Despite searching the Ejournals at both NUS and NTU libraries, plus Google scholar, I cannot locate the paper by Alfred. It is likely to be a hardcopy-only publication. However, this picture shows the 2 fishes side by side:



Even this website, 
*http://www.wetwebmedia.com/FWSubWebindex/saes.htm*
trying to show the different false SAE, had 2 very different looking fish under the "true SAE" box.

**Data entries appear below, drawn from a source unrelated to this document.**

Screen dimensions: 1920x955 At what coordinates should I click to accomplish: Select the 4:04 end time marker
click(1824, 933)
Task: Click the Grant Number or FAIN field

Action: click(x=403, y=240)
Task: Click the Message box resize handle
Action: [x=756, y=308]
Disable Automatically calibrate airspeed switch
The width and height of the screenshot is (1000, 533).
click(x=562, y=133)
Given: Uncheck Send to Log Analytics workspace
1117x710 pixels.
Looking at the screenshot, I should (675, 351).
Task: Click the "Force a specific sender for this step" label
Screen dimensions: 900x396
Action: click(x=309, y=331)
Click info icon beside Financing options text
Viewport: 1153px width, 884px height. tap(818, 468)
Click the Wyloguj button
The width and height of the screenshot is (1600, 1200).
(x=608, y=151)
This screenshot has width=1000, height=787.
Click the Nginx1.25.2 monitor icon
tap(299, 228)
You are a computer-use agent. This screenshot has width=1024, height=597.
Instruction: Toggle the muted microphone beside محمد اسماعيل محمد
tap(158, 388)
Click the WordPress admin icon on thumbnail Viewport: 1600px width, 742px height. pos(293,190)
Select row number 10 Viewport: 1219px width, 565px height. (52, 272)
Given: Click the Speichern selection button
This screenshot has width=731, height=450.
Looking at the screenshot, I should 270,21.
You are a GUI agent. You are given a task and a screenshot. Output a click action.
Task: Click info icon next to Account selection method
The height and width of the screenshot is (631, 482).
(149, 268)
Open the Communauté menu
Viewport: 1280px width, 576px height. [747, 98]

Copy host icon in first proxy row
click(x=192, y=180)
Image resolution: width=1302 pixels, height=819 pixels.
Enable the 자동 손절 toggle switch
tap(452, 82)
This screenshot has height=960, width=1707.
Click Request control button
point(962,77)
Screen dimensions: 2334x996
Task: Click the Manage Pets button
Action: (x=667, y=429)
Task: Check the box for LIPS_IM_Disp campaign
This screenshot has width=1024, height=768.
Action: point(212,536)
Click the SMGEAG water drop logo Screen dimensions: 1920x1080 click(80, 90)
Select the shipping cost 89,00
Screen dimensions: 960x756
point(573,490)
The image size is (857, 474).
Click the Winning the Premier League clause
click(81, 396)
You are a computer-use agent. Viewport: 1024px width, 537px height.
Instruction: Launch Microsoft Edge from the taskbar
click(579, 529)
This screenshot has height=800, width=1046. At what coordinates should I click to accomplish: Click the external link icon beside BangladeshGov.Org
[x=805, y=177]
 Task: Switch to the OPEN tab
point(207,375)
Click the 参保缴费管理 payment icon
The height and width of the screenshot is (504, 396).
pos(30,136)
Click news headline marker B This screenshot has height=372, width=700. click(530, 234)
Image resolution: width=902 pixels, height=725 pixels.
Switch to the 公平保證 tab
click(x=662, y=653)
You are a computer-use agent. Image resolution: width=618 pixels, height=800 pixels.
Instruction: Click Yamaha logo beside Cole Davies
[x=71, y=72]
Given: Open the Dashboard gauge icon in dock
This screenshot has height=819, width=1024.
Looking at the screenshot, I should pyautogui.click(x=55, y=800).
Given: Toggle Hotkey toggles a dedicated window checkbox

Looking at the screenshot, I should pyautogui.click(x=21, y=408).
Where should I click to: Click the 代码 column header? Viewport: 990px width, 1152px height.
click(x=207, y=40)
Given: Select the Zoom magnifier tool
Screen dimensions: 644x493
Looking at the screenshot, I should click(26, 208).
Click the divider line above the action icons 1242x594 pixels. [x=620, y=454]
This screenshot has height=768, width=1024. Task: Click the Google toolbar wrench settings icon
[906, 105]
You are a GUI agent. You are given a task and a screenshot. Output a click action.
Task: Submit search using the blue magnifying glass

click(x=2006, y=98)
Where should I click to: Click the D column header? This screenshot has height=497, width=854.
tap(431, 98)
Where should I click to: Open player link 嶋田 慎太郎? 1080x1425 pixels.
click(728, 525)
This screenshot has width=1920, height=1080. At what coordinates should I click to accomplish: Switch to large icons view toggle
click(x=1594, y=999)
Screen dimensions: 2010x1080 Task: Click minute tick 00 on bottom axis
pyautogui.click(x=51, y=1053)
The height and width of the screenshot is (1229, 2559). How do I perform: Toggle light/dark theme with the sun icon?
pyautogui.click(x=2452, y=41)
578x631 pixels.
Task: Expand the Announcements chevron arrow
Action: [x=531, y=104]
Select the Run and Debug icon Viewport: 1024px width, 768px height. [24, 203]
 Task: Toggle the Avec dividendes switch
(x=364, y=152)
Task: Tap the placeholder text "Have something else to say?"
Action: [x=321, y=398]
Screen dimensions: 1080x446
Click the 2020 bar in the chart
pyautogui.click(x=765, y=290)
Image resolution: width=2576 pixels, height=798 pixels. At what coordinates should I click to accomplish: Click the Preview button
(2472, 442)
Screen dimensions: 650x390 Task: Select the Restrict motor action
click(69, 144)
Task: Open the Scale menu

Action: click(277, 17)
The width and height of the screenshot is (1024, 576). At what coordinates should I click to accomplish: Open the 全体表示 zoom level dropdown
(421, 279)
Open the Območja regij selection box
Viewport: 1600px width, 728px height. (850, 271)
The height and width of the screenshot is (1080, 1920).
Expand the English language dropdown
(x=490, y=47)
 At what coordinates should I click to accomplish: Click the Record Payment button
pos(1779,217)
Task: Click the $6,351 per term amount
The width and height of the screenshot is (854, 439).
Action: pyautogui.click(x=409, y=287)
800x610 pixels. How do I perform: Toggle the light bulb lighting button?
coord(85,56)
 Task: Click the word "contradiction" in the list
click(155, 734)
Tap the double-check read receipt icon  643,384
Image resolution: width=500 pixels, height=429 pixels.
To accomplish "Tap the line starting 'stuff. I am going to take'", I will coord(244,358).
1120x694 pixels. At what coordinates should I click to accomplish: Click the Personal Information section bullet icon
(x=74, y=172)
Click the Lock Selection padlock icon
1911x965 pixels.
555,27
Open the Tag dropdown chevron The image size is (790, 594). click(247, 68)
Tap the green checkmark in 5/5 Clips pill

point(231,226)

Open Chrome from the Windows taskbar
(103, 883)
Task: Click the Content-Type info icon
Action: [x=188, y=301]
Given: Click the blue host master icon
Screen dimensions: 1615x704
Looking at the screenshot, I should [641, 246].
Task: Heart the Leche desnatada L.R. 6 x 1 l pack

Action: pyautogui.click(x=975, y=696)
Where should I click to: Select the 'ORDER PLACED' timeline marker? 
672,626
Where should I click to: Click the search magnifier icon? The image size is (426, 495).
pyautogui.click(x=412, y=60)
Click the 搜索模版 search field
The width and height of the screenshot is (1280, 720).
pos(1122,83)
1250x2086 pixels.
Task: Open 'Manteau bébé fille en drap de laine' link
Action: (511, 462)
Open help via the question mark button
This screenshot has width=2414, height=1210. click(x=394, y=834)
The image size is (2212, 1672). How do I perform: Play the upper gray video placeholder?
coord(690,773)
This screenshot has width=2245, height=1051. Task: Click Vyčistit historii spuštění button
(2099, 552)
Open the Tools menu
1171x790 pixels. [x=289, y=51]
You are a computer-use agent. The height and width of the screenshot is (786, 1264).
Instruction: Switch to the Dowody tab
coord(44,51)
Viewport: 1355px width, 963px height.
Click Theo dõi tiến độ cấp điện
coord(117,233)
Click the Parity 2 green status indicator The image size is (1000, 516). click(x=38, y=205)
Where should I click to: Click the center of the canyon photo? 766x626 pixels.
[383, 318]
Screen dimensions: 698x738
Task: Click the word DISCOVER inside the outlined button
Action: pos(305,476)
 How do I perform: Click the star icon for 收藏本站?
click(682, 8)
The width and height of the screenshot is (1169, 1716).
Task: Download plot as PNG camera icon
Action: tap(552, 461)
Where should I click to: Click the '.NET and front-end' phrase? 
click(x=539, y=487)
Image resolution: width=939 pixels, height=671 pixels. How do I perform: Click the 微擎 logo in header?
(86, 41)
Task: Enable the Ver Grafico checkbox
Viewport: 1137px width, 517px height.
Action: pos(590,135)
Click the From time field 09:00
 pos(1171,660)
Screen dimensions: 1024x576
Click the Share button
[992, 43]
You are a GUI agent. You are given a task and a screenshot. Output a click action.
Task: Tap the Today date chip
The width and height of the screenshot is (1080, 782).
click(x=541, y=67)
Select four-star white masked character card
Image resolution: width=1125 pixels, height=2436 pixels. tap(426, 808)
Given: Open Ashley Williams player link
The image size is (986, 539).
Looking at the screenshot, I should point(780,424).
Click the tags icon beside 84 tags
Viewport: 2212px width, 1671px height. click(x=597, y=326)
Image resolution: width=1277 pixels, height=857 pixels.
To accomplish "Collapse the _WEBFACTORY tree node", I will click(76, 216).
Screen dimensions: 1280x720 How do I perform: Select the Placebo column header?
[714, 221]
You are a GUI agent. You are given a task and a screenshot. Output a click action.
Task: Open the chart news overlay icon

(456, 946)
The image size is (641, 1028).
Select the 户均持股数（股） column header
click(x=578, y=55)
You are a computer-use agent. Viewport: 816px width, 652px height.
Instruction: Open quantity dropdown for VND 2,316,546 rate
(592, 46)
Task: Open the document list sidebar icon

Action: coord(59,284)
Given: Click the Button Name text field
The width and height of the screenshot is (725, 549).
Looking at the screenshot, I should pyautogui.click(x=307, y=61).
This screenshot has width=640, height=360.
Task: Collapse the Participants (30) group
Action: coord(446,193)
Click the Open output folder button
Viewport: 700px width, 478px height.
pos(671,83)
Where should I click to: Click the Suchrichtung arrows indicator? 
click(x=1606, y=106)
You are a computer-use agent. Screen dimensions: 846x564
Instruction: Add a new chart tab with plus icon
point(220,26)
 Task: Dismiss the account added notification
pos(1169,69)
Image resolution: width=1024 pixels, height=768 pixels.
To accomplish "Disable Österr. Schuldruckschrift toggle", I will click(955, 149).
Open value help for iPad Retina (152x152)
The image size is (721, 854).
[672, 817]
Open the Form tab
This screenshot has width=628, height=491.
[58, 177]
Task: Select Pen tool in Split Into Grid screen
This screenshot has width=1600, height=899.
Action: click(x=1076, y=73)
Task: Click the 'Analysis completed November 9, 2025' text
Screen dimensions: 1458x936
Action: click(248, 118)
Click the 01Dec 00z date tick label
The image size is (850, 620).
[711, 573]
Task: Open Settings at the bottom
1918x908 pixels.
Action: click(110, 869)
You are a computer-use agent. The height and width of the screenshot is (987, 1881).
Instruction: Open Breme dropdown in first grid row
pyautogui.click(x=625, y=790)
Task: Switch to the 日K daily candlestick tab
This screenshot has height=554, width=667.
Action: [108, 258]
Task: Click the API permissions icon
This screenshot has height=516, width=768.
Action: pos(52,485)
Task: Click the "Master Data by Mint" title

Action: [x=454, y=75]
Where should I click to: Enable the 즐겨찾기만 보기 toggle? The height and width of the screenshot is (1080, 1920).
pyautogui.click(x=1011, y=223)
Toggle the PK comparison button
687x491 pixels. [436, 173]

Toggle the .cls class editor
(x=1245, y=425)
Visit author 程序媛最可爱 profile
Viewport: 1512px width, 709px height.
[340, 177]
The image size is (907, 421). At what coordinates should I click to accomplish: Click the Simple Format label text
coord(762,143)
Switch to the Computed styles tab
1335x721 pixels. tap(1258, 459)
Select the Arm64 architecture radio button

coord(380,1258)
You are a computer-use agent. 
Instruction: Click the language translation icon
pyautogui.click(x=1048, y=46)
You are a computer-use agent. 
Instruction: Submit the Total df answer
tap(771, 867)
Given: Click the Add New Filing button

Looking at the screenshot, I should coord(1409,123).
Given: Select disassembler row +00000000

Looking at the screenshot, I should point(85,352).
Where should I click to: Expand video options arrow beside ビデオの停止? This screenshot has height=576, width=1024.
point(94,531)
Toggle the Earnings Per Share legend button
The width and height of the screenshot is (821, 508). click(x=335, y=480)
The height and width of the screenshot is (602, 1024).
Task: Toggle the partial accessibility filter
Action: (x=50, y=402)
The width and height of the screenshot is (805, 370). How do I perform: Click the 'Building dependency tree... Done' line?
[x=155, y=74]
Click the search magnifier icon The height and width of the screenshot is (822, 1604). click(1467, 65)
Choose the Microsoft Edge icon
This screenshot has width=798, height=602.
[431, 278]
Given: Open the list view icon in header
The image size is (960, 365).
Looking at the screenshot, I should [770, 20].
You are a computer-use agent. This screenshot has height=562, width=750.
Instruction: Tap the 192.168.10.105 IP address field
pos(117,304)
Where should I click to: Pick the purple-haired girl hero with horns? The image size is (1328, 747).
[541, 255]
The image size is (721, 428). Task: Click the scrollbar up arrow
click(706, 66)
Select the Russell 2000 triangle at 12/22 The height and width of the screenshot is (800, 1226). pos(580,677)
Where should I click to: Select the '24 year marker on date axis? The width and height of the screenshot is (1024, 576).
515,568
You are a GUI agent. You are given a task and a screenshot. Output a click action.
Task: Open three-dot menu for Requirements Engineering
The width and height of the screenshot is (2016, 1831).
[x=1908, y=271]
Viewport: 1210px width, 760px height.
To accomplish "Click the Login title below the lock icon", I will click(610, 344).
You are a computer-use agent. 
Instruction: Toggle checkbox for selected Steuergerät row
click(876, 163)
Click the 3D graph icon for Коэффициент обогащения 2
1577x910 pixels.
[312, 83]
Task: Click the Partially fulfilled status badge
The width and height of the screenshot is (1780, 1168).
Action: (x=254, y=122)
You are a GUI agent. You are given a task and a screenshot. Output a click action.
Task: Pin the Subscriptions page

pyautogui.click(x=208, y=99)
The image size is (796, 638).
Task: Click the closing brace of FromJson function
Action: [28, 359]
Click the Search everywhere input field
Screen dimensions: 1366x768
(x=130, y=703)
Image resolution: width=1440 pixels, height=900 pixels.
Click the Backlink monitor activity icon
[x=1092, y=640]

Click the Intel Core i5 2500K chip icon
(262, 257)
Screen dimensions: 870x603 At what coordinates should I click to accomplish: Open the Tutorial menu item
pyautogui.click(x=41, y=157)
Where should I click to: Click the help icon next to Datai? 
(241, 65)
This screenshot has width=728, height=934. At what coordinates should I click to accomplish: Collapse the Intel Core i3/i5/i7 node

Hence, I concluded that the C. Langei
http://www.jjphoto.dk/fish_archive/aquarium/crossocheilus_langei.htm
is the fish to source for and the best way to tell would be that black spot on the ventral part of the fish. However, in younger specimens, which are the commonly sold size, this spot is so tiny it would be hard to see. Furthermore, some of the claims I had came across during my search reported red algae eating SAE that do not have this spot. Whether those are the real siamensis is unknown, as the siamensis may also be eaters of such algaes.

----------


## Navanod

Strangely, according to the chart comparing these different sub-species,
http://math.muni.cz/~niederle/tabulka.html
the real Crossocheilus siamensis looks very different from the Langei.
The slightly curved lateral black line do not start at the snout but at the opercle (gill cover). It also lacks barbells and has greenish fins. But it was all just text in a table/chart, no pictures to back up the claim that such a fish even existed.
Should anyone come across such a specimen, please take a picture!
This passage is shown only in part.